The initiative to abolish the law on the special court for KLA crimes is a well-designed plan of Kosovo President Hashim Thaci and “his band.”
This has been stated by the chairman of the Serbian National Assembly’s Committee on Kosovo and Metohija, Milovan Decun, who added that their plan was to send a message to the international community that they could destabilize the situation in Kosovo if they were indicted for the crimes committed by the KLA (“Kosovo Liberation Army”).
“With this move Thaci threw down the gauntlet to Washington and Brussels, because these centers of power were precisely the ones influencing the adoption of the law that formed this specialized chamber,” Drecun told RTS on Sunday, adding that this initiative showed Thaci’s and other former KLA leaders’ “real fear” that they could be indicted by the court.
Drecun recalled that the petition to abolish the law was signed by “16,000 (KLA) veterans” and emphasized that they represented “the power that the establishment of Kosovo was using to make threats, especially toward the western portion of the international community.”
“‘We will raise those 16,000 former terrorists who can do anything, if we find ourselves in the indictments’ – that’s their message,” Drecun said.
According to him, it is up to Serbia to continue to exert diplomatic pressure for the special court to “continue to work” but also “to do everything to collect as much evidence as possible about the crimes that have been committed.”
“The Serbian Assembly Committee has sent complete information about the crimes committed by the KLA,” Drecun said, adding that “if there is no justice for the Serb victims, reconciliation cannot be expected.”
A day earlier, on Saturday, Serbian Defense Minister Aleksandar Vulin said it was “his personal opinion” that if the attempt in Pristina to abolish the court succeeded, Belgrade should pull out of the ongoing Kosovo negotiations.
All this came after an attempt failed in Pristina on Friday to schedule a session of the Kosovo Assembly that would consider abolishing the law. Kosovo Assembly President Kadri Veseli then announced the winter break that will last until January 14.
The session of the presidency of the assembly was to be held at the request of 43 deputies, who launched the initiative to convene an extraordinary session of parliament to abolish the law on the Kosovo Specialist Chambers (“special court”).
They did so after a petition with over 15,000 signatures, organized by war veterans of the so-called Kosovo Liberation Army, was handed over to the assembly.
These former KLA members are demanding that the process of the formation of the court – which has already been established – returns to the beginning, or make legal changes so that “Albanians are not the only ones put on trial for war crimes.”
Among the international representatives in Pristina who spoke out against the initiative was US Ambassador Greg Delawie who wrote on Twitter, “A decision to revoke the Special Court would mark a turning point away from rule of law, Europe, and the United States.
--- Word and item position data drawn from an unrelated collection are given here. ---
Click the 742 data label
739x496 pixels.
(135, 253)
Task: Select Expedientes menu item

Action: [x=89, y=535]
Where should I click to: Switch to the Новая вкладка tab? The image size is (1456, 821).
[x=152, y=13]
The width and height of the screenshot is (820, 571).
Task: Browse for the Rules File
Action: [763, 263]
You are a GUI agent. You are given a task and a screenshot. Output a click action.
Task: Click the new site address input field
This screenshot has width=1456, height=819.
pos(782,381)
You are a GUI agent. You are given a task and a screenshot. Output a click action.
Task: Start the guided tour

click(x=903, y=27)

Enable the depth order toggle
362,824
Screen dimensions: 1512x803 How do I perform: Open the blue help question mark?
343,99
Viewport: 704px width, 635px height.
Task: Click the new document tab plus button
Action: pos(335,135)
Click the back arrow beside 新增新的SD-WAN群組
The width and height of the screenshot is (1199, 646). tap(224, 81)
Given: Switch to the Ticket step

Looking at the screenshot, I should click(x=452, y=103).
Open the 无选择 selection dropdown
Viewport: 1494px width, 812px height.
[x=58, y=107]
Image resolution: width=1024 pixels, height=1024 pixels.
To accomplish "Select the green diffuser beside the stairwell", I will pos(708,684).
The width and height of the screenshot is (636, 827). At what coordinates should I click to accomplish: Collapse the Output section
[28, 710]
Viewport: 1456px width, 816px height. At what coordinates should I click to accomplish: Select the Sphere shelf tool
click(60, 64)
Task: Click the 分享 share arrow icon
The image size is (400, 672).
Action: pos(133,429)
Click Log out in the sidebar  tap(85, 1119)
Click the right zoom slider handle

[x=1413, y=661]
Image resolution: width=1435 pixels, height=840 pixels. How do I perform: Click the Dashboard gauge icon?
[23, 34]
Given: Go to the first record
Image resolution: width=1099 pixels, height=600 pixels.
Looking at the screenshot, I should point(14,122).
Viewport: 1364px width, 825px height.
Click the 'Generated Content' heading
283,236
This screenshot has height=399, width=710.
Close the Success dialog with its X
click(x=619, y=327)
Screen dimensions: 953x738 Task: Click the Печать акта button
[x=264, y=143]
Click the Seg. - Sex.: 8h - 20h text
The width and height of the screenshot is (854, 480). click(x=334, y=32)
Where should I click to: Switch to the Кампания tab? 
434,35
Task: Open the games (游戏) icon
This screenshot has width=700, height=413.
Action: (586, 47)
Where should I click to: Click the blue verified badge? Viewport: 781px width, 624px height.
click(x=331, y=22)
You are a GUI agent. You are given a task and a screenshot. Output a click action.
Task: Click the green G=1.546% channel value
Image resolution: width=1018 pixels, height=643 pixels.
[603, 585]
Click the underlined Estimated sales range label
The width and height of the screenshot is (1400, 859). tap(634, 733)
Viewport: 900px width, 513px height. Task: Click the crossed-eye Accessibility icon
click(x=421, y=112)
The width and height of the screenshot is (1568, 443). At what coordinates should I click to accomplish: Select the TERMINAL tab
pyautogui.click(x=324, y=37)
Kosovo, do not choose that future for your children!”
A decision to revoke the Special Court would mark a turning point away from rule of law, Europe, and the United States. #Kosovo, do not choose that future for your children!
The Specialist Chambers were established following a report by the Council of Europe, where then rapporteur and Swiss Senator Dick Marty spoke about “crimes committed by members of the KLA against ethnic minorities and political rivals” from 1998 until the end of 2000.
The petition for the law’s abolition was initiated at a time when the Specialist Chambers became functional in The Hague, and were ready to raise the first indictments.
Pristina-based Albanian language daily Koha Ditore wrote earlier that top representatives of Pristina authorities – Hashim Thaci and Prime Minister Ramush Haradinaj – were behind the petition.
According to media reports, among those who could be arrested is Daut Haradinaj, the brother of Ramush Haradinaj.